> Exercise: Please copy, exactly as they appear below, the lines from the one containing "has width=1024, height=473." through the one containing "Task: Click the third".

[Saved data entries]
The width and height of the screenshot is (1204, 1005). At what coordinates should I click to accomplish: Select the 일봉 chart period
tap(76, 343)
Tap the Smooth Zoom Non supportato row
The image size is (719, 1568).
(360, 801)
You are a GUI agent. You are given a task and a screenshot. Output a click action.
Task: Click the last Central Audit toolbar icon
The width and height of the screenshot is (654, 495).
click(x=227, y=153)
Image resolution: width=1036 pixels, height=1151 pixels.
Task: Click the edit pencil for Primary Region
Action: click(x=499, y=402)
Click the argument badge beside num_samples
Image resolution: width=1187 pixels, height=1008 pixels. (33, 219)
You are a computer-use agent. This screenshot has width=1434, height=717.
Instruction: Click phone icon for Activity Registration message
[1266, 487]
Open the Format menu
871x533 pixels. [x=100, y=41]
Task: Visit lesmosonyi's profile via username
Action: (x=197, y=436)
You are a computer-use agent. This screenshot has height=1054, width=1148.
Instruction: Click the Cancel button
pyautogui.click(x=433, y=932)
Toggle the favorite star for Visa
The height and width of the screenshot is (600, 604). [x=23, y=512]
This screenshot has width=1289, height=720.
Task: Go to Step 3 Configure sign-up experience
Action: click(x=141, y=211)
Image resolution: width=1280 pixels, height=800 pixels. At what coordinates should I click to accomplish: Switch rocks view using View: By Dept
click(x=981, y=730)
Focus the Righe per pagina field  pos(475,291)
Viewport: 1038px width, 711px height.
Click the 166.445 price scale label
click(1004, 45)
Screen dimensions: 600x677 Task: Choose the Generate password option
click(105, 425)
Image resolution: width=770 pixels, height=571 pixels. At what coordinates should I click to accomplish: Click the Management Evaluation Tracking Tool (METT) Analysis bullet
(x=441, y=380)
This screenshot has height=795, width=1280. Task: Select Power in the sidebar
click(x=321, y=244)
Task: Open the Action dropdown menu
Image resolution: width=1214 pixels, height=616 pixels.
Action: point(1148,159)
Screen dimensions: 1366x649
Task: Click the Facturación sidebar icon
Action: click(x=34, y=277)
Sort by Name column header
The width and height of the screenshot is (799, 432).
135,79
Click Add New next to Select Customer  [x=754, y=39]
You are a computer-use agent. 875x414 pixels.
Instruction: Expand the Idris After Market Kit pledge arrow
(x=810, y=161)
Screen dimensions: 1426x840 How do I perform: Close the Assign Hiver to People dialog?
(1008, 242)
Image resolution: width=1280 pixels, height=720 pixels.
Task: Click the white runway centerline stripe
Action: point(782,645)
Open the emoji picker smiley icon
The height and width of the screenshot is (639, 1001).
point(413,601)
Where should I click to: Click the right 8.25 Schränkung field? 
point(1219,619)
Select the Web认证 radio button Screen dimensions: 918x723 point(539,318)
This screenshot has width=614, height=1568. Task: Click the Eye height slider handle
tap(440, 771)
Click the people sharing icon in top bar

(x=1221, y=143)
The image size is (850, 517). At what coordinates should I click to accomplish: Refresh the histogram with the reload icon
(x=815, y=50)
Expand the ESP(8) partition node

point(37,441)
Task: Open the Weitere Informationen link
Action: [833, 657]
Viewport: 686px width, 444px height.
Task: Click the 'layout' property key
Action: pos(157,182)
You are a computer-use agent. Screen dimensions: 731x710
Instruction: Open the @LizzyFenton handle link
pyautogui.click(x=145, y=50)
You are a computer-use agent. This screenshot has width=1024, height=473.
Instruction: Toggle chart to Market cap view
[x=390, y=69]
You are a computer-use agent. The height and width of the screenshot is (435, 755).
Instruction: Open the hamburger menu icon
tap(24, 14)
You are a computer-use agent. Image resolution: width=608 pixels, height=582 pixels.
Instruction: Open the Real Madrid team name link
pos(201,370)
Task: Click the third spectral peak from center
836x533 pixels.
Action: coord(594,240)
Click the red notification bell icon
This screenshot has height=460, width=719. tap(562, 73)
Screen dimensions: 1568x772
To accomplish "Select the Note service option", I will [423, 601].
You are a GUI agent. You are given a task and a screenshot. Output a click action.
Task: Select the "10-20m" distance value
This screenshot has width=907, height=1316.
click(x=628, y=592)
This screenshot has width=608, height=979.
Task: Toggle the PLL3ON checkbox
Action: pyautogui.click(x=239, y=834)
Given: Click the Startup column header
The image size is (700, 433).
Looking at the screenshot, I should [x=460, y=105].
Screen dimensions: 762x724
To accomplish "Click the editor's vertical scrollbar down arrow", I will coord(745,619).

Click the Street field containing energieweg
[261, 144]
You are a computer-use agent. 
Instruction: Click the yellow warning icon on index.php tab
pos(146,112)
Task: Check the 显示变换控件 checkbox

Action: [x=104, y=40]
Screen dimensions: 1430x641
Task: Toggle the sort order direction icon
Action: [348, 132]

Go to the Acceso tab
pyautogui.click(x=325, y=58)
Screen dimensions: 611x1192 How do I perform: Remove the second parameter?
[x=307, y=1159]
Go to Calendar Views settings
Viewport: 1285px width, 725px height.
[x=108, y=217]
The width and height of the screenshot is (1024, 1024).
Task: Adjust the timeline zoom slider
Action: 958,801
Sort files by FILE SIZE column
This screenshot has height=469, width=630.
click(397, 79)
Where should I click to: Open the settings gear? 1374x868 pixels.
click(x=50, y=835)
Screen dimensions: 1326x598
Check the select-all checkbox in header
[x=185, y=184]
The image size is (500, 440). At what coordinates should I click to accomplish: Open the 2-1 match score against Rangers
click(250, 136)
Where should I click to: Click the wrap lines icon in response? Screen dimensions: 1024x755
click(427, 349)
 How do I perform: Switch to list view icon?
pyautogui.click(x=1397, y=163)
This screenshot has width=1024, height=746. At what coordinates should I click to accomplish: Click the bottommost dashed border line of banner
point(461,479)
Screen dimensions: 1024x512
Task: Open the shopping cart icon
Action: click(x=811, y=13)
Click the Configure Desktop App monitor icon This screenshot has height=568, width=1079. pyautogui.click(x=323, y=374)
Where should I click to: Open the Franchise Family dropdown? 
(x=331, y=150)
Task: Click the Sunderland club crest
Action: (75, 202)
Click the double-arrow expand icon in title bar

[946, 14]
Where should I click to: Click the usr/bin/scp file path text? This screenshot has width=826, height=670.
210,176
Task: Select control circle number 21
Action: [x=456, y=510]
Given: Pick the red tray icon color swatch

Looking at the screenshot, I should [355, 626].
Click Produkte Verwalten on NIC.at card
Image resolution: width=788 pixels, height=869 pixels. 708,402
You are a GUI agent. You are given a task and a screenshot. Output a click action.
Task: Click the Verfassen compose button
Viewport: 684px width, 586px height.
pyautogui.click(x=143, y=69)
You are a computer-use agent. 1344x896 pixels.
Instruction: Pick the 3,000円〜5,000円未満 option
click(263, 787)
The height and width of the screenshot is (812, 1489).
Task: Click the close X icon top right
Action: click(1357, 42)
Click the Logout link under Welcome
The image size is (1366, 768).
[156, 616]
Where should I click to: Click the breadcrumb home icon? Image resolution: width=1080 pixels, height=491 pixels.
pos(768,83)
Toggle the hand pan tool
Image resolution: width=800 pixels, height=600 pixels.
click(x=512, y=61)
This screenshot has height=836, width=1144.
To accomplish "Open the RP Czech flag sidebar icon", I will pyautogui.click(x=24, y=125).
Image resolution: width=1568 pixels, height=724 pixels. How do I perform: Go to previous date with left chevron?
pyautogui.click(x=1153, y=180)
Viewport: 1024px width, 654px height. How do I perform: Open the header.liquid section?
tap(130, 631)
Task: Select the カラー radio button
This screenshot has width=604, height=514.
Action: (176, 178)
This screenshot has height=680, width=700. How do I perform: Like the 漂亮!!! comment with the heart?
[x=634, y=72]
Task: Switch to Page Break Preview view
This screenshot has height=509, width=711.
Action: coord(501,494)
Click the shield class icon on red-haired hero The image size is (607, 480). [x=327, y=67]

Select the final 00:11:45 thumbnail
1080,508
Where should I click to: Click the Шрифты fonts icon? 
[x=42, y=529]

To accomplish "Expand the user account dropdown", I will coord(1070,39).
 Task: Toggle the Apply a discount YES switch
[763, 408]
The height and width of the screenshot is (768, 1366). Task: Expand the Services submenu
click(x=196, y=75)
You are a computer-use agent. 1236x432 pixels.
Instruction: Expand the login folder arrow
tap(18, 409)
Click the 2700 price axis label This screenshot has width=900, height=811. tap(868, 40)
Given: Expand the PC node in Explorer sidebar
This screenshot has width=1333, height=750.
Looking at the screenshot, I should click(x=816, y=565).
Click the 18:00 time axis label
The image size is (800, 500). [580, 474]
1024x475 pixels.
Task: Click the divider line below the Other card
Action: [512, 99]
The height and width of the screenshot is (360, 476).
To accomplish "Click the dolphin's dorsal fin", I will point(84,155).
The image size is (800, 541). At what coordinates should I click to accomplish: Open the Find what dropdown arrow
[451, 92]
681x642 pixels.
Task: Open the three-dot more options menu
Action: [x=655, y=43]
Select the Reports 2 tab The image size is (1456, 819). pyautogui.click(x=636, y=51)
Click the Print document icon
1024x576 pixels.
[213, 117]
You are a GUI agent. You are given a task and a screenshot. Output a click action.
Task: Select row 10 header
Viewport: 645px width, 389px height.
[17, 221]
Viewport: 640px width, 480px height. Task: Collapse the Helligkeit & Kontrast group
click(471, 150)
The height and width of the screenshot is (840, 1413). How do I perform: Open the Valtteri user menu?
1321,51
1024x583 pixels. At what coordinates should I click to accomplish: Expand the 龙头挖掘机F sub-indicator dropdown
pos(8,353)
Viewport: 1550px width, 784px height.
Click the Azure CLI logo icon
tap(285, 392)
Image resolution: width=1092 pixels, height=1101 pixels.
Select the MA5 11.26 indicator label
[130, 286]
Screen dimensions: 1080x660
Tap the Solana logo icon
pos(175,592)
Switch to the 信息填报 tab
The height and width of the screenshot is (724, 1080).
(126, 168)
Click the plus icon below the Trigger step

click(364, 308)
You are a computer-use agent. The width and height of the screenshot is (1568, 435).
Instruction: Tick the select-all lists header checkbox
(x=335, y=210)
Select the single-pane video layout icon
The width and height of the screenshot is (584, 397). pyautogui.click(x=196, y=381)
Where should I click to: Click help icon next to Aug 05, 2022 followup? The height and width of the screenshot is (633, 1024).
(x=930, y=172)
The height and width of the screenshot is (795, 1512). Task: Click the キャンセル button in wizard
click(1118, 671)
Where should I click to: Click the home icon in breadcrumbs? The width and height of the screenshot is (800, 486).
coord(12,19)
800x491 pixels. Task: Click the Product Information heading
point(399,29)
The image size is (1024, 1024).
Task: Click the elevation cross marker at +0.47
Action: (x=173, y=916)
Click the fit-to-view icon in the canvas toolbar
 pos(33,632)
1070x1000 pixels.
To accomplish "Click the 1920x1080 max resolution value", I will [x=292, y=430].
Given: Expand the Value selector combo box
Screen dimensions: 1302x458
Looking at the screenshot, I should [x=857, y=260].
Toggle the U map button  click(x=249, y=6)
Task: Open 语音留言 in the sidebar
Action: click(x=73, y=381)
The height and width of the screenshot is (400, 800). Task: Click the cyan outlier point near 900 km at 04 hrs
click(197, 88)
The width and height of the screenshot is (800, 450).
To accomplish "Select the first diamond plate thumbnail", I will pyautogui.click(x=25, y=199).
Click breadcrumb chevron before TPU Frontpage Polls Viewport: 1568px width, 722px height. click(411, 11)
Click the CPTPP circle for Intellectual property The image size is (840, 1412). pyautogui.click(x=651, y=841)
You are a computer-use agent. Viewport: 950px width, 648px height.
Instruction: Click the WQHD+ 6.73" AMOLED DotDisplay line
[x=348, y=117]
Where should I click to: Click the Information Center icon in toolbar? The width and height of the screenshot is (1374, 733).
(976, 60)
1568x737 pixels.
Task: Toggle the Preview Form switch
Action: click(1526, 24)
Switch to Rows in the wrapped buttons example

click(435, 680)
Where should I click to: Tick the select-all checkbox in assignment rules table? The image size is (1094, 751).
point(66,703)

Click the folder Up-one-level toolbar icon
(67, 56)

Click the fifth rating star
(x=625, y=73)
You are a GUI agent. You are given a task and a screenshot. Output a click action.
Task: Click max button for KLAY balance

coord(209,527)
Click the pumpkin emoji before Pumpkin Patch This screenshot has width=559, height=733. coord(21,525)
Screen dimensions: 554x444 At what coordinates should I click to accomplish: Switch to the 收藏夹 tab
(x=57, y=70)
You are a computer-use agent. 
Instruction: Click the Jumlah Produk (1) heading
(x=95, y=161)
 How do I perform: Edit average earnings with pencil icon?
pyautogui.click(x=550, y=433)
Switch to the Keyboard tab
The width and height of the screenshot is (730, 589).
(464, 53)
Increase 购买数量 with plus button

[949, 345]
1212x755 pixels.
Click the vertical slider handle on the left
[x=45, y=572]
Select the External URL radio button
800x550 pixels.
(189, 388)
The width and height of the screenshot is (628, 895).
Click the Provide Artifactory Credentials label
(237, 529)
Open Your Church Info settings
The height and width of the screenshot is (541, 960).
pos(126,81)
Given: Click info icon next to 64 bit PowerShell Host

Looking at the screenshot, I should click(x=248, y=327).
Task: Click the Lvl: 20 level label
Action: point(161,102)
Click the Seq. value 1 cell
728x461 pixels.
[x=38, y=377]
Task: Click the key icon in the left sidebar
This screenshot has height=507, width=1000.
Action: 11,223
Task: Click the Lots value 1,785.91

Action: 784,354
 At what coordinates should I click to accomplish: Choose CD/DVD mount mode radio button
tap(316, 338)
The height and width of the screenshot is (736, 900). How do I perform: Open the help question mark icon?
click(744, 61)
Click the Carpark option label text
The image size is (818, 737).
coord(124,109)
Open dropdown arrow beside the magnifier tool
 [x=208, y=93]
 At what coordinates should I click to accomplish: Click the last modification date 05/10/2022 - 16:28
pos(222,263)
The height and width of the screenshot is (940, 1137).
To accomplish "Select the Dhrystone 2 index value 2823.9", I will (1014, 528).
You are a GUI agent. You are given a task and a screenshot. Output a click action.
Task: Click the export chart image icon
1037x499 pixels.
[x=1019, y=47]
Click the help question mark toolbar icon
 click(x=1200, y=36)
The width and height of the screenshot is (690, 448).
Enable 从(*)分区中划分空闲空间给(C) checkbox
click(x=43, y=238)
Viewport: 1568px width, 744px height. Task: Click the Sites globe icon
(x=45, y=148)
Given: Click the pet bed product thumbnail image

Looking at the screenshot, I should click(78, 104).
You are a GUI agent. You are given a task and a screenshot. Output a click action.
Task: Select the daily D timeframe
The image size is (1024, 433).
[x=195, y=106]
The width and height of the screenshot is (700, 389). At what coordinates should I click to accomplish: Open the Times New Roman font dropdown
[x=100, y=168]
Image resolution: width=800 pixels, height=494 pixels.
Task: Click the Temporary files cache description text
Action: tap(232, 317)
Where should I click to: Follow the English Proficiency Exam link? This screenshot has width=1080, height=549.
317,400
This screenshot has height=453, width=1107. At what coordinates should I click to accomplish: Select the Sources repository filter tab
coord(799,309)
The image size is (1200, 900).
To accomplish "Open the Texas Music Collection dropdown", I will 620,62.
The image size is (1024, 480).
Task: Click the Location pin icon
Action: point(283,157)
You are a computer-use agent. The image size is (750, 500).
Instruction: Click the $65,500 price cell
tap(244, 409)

> Answer:
You are a computer-use agent. This screenshot has width=1024, height=473.
Instruction: Toggle chart to Market cap view
[x=390, y=69]
You are a computer-use agent. The height and width of the screenshot is (435, 755).
Instruction: Open the hamburger menu icon
tap(24, 14)
You are a computer-use agent. Image resolution: width=608 pixels, height=582 pixels.
Instruction: Open the Real Madrid team name link
pos(201,370)
Task: Click the third spectral peak from center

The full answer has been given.